4. Wir dürfen uns weder von Freunden oder Feinden dreinreden lassen. Es geht hier um uns und nicht um alle anderen. Der ehrliche Grund, den die Europäische Union für diese Erweiterungsrunde hätte, ist klar ein politischer: Man will die Westbalkanstaaten aufnehmen, damit die Region europäische Einflusszone wird statt russische, chinesische, türkische oder arabische. Das ist ein strategisch einleuchtender Grund, aber keine Basis für eine feste Beziehung. Man kann doch nicht einfach nur mit jemandem zusammenziehen, damit niemand anders zu ihm zieht und das Gspusi dann aus ist. Also … Kann man schon. Ist aber blöd.

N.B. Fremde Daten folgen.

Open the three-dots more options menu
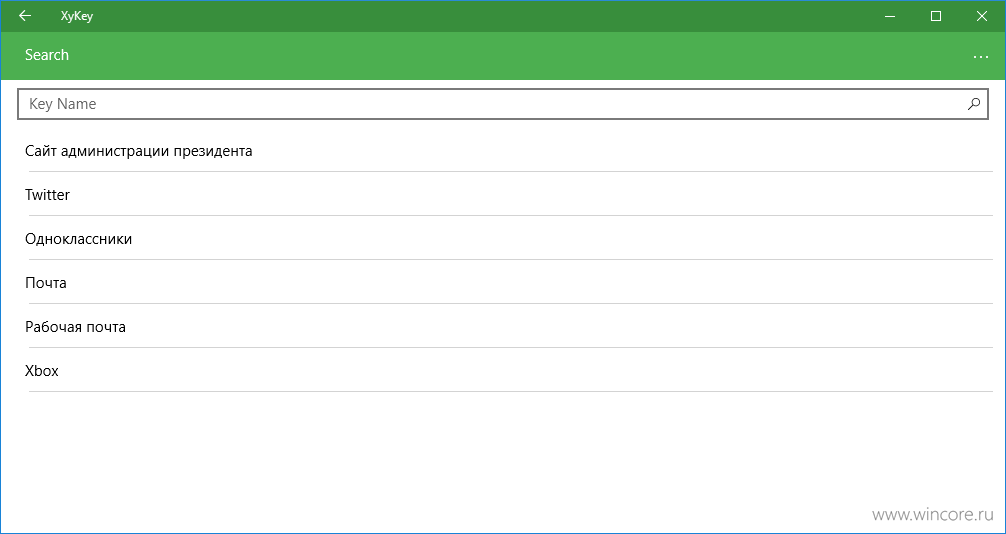The width and height of the screenshot is (1006, 534). 980,57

5. Wir müssen unsere Erwartungen klar kommunizieren und dürfen auch noch mehr erwarten, als wir das bisher getan haben. Diese Erwartung muss nicht sein, dass wir morgen heiraten. Sie kann auch sein: Daten wir eine Weile. Unterhalten wir uns über die Zukunftsvisionen, die wir haben, schauen wir, wie es uns dann geht und reden wir dann darüber, ob wir ernst machen. Zu diesen Erwartungen gehören nicht nur die Kriterien der Union und die Anforderungen, die Staaten stellen, es geht ganz zentral auch um die Wahrnehmung, die die Unionsbürger_innen von einem Beitrittskandidaten haben. Wir können von keinem einzigen Bürger und keiner einzigen Bürgerin Unterstützung für die Aufnahme eines weiteren Mitglieds verlangen, wenn wir nicht rechtzeitig eine möglichst offene Debatte über die Vor- und Nachteile davon führen.
No one’s gonna love you (like I do)
Sich in den Balkan zu verlieben ist die einfachste Sache der Welt. Er lacht und weint mit dem Herz, klingt, riecht und schmeckt wie ein Märchen, das ein wenig traurig ist am Anfang, in der Mitte und am Schluss und dazwischen voller Sonnenwärme, wie man sie nie gekannt hat.
Ich persönlich bleibe mit dem Herz jedes Mal aufs Neue an ihm hängen, wenn wir uns begegnen. Und gleichzeitig bricht mein Herz jedes Mal ein bisschen, wenn ich die Fortschrittsberichte der Europäischen Kommission lese und sich wieder nichts getan hat. Und gerade, weil ich ihn so gerne habe, will ich, dass wir das richtig machen. Auch wenn es wilde Gründe gibt, alles zu überstürzen, mit Wollen allein ist es hier nicht getan. Es gibt noch so viele angenehme Dinge, die wir gemeinsam tun können, bevor wir zusammenziehen. Meinen wir es ehrlich, dann brauchen beide Seiten noch Zeit. Damit wir entscheiden können, ob wir etwas Fixes mit diesem einzigartigen Stück Erde und seinen beeindruckenden Menschen wollen, brauchen wir noch ein paar Dates. An guten und an schlechten Tagen. Und wir sollten noch viel mehr schmusen. Und wenns dann passt, können wir sagen: It’s you.